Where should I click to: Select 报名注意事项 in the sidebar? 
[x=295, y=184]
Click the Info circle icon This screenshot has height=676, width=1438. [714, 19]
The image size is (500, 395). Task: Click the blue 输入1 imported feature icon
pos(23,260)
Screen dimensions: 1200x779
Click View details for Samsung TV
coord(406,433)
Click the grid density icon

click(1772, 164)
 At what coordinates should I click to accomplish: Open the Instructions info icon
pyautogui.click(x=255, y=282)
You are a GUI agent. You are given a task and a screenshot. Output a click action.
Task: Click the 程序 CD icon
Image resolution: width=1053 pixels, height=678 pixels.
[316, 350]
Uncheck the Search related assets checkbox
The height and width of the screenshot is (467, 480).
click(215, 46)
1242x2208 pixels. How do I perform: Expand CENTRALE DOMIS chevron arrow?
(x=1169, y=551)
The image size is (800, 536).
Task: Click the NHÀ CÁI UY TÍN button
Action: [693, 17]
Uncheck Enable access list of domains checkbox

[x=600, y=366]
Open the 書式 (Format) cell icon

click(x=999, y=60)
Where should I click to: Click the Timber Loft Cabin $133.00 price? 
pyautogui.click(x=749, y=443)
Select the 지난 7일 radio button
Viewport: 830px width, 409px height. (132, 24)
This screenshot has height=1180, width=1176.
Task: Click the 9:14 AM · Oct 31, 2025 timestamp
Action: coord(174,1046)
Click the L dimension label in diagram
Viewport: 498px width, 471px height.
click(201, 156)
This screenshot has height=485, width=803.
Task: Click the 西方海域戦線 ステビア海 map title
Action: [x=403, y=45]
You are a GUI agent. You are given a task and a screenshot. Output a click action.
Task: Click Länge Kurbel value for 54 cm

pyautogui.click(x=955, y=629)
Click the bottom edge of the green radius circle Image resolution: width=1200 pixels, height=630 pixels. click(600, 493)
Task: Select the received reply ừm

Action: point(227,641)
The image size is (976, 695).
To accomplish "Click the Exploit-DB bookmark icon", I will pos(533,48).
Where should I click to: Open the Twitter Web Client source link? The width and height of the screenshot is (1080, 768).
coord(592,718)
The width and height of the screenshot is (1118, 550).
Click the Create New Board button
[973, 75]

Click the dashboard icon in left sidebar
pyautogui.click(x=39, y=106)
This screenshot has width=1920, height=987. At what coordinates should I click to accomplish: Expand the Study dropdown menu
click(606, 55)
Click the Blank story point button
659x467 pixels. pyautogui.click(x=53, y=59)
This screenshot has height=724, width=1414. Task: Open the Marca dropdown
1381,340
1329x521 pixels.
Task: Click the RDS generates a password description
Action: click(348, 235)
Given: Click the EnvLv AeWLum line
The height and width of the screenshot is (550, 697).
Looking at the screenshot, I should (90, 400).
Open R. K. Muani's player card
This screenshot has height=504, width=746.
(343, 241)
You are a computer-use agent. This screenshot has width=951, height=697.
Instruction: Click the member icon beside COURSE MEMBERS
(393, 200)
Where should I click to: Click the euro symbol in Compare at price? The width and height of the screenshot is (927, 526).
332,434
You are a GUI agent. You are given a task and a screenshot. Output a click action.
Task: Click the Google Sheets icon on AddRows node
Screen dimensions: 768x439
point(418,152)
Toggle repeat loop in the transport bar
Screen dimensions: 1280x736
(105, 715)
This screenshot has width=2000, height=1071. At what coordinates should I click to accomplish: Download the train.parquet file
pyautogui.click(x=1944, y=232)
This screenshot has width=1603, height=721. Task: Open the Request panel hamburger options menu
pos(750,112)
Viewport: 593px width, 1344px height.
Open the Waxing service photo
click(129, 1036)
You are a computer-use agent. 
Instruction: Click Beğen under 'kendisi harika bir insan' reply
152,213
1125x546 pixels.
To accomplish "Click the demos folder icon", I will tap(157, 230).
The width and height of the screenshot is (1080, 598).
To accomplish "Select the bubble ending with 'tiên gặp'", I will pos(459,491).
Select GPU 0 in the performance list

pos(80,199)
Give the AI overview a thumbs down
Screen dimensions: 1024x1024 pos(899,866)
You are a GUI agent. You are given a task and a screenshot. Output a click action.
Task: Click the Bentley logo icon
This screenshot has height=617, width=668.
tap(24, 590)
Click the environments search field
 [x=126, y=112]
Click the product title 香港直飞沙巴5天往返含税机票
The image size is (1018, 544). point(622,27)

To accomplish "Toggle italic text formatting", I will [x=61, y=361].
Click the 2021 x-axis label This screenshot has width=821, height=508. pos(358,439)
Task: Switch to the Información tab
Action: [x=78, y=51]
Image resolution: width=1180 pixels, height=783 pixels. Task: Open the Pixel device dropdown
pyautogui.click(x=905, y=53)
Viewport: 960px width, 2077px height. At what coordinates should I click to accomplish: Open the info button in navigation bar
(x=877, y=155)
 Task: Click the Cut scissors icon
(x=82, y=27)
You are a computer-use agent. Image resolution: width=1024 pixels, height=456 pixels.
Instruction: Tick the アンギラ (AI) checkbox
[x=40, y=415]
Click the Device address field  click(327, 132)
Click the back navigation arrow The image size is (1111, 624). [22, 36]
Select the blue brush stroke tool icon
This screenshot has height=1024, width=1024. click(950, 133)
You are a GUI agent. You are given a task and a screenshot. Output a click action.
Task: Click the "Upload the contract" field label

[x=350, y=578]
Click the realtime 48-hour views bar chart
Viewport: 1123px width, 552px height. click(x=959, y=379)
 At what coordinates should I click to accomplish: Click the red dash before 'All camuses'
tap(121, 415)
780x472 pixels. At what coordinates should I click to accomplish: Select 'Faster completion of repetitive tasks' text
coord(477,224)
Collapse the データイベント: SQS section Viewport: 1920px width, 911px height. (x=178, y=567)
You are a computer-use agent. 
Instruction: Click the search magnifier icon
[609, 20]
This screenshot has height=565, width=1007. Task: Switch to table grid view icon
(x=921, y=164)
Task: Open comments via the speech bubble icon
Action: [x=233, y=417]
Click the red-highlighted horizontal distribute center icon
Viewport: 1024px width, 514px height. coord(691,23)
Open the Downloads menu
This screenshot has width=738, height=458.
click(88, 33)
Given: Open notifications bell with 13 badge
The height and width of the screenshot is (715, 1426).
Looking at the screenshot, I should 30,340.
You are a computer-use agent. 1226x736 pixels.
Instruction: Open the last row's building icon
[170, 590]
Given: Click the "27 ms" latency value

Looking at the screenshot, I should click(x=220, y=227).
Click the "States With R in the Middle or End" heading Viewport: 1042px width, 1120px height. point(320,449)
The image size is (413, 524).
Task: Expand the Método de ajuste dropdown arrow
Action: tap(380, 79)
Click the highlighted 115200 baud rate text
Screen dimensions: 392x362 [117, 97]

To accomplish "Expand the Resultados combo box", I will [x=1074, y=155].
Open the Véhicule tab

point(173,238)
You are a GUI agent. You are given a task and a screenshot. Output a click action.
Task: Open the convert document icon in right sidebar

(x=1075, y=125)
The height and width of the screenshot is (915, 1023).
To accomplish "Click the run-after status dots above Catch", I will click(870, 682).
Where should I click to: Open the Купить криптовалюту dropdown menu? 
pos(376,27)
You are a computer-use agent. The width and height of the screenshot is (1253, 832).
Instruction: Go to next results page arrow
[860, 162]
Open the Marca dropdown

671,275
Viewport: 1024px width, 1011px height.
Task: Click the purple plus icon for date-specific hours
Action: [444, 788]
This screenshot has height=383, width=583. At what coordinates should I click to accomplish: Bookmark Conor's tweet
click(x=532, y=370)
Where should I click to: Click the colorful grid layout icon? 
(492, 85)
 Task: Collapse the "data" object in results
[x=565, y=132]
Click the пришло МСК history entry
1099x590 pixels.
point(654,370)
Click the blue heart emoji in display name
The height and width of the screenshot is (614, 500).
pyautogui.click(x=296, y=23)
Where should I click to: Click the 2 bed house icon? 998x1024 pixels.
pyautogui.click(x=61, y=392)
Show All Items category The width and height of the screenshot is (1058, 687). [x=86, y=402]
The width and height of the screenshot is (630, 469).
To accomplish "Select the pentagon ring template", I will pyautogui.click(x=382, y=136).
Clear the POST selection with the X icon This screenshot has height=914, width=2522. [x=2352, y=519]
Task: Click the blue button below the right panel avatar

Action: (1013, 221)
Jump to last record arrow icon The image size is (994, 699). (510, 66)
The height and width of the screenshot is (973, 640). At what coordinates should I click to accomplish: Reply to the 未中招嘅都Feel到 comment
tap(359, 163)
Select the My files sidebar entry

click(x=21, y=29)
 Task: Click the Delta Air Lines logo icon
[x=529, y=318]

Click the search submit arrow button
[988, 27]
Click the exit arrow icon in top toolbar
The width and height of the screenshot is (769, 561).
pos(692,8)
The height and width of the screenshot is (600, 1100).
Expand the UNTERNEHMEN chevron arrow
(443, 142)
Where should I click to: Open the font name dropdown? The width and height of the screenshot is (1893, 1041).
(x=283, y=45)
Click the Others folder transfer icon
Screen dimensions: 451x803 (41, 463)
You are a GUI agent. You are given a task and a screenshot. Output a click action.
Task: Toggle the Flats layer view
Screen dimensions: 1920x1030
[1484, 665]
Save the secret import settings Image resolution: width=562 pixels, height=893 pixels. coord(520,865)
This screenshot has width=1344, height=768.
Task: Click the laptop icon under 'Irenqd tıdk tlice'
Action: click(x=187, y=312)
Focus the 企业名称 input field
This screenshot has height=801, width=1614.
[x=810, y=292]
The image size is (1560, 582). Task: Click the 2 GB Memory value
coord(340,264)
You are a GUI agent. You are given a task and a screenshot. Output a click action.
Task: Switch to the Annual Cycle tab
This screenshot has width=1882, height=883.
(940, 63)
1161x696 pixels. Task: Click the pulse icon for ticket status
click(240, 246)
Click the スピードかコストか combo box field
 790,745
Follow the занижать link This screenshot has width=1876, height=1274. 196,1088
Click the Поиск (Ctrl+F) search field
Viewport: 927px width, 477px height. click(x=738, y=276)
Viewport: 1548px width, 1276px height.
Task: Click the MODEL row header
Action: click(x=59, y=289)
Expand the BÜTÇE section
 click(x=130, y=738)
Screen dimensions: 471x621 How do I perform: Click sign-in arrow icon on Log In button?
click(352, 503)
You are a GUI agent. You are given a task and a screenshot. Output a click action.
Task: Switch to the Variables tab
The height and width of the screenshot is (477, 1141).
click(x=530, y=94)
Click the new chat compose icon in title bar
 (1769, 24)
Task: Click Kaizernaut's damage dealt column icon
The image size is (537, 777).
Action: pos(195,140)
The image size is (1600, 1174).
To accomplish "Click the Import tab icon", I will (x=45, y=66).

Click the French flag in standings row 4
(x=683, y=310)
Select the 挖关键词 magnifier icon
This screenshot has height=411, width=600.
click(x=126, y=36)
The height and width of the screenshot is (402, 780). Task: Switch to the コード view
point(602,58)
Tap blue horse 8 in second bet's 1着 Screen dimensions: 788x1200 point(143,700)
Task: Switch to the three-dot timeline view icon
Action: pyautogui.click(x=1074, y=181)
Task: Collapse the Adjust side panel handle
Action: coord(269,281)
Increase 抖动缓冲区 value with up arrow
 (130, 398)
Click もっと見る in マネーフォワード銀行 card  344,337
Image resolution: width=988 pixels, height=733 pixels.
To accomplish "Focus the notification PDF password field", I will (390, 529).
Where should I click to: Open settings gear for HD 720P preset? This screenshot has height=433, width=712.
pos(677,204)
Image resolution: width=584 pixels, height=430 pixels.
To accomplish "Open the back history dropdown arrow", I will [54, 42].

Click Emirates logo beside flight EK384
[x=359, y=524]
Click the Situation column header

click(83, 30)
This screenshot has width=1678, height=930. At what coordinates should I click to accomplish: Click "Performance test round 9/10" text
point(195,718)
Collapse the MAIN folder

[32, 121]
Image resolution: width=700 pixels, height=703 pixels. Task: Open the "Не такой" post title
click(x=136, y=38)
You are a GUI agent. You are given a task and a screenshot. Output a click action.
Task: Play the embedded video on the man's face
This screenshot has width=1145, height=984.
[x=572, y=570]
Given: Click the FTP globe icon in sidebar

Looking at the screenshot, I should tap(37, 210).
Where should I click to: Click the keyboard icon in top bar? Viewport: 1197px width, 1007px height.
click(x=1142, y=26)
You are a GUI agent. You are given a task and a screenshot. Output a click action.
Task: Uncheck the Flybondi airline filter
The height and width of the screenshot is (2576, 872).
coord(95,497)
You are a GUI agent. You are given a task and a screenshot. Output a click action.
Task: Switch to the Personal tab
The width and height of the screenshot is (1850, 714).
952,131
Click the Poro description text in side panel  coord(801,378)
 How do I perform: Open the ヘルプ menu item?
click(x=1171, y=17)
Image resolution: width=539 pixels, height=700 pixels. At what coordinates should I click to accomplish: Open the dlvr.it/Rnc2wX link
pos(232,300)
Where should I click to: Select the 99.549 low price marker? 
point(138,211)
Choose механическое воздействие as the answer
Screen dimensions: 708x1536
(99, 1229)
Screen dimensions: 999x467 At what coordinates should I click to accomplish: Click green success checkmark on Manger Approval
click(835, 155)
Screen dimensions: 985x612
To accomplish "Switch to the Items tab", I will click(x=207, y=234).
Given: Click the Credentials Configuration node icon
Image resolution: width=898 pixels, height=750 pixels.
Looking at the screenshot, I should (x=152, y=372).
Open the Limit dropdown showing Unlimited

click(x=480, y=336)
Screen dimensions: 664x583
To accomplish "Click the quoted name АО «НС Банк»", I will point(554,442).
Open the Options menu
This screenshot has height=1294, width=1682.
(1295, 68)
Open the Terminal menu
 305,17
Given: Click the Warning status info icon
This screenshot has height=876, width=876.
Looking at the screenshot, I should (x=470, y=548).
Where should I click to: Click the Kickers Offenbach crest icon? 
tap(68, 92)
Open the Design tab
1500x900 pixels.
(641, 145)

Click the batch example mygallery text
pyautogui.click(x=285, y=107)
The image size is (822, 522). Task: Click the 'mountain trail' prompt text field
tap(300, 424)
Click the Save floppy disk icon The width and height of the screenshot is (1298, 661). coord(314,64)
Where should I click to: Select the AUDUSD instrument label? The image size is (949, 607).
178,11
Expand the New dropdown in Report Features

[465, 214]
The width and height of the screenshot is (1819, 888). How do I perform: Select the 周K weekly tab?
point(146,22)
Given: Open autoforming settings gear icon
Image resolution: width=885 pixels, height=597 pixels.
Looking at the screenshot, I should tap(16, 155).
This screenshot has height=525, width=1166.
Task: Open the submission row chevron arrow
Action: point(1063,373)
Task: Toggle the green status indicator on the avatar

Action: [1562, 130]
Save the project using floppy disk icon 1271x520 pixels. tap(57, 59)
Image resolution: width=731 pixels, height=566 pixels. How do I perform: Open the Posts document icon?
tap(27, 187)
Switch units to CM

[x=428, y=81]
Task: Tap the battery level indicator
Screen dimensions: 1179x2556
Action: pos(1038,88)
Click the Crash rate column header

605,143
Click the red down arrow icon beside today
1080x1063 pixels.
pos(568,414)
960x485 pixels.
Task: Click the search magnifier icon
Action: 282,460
==================================================
● WORK TASK
Locate the word "circle" in the entries, and copy every line where it is found.

● RESULT FOR THIS TASK
Click the Info circle icon This screenshot has height=676, width=1438. [714, 19]
Click the bottom edge of the green radius circle Image resolution: width=1200 pixels, height=630 pixels. click(600, 493)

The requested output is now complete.